### DATA IN THIS EXERCISE
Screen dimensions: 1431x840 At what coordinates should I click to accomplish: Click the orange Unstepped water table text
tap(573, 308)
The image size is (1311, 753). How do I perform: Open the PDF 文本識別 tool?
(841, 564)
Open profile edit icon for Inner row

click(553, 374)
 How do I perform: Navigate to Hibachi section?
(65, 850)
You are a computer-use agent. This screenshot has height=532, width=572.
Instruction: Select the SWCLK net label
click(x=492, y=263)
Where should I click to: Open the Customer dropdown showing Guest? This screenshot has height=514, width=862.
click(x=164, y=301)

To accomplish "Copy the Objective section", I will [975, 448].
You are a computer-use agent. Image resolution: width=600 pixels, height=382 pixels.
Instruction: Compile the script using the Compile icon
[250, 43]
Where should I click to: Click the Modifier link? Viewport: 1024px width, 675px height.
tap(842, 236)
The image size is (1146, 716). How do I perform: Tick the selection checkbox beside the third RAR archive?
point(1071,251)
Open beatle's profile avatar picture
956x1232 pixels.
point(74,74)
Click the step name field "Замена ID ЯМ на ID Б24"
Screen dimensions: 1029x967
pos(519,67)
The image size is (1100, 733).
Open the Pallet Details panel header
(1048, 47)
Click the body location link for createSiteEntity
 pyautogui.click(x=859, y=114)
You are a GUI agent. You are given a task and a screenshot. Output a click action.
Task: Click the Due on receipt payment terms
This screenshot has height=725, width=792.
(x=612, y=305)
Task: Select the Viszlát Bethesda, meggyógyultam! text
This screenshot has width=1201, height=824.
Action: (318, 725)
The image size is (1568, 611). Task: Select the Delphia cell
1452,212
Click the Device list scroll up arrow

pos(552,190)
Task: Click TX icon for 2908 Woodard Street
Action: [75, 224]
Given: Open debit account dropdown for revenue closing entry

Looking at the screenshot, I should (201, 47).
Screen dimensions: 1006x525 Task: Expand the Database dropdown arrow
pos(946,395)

### ACTIVITY
Copy out all of the records, keeping every line identical.

### THE ANSWER
Screen dimensions: 1431x840 At what coordinates should I click to accomplish: Click the orange Unstepped water table text
tap(573, 308)
The image size is (1311, 753). How do I perform: Open the PDF 文本識別 tool?
(841, 564)
Open profile edit icon for Inner row

click(553, 374)
 How do I perform: Navigate to Hibachi section?
(65, 850)
You are a computer-use agent. This screenshot has height=532, width=572.
Instruction: Select the SWCLK net label
click(x=492, y=263)
Where should I click to: Open the Customer dropdown showing Guest? This screenshot has height=514, width=862.
click(x=164, y=301)

To accomplish "Copy the Objective section", I will [975, 448].
You are a computer-use agent. Image resolution: width=600 pixels, height=382 pixels.
Instruction: Compile the script using the Compile icon
[250, 43]
Where should I click to: Click the Modifier link? Viewport: 1024px width, 675px height.
tap(842, 236)
The image size is (1146, 716). How do I perform: Tick the selection checkbox beside the third RAR archive?
point(1071,251)
Open beatle's profile avatar picture
956x1232 pixels.
point(74,74)
Click the step name field "Замена ID ЯМ на ID Б24"
Screen dimensions: 1029x967
pos(519,67)
The image size is (1100, 733).
Open the Pallet Details panel header
(1048, 47)
Click the body location link for createSiteEntity
 pyautogui.click(x=859, y=114)
You are a GUI agent. You are given a task and a screenshot. Output a click action.
Task: Click the Due on receipt payment terms
This screenshot has height=725, width=792.
(x=612, y=305)
Task: Select the Viszlát Bethesda, meggyógyultam! text
This screenshot has width=1201, height=824.
Action: (318, 725)
The image size is (1568, 611). Task: Select the Delphia cell
1452,212
Click the Device list scroll up arrow

pos(552,190)
Task: Click TX icon for 2908 Woodard Street
Action: [75, 224]
Given: Open debit account dropdown for revenue closing entry

Looking at the screenshot, I should (201, 47).
Screen dimensions: 1006x525 Task: Expand the Database dropdown arrow
pos(946,395)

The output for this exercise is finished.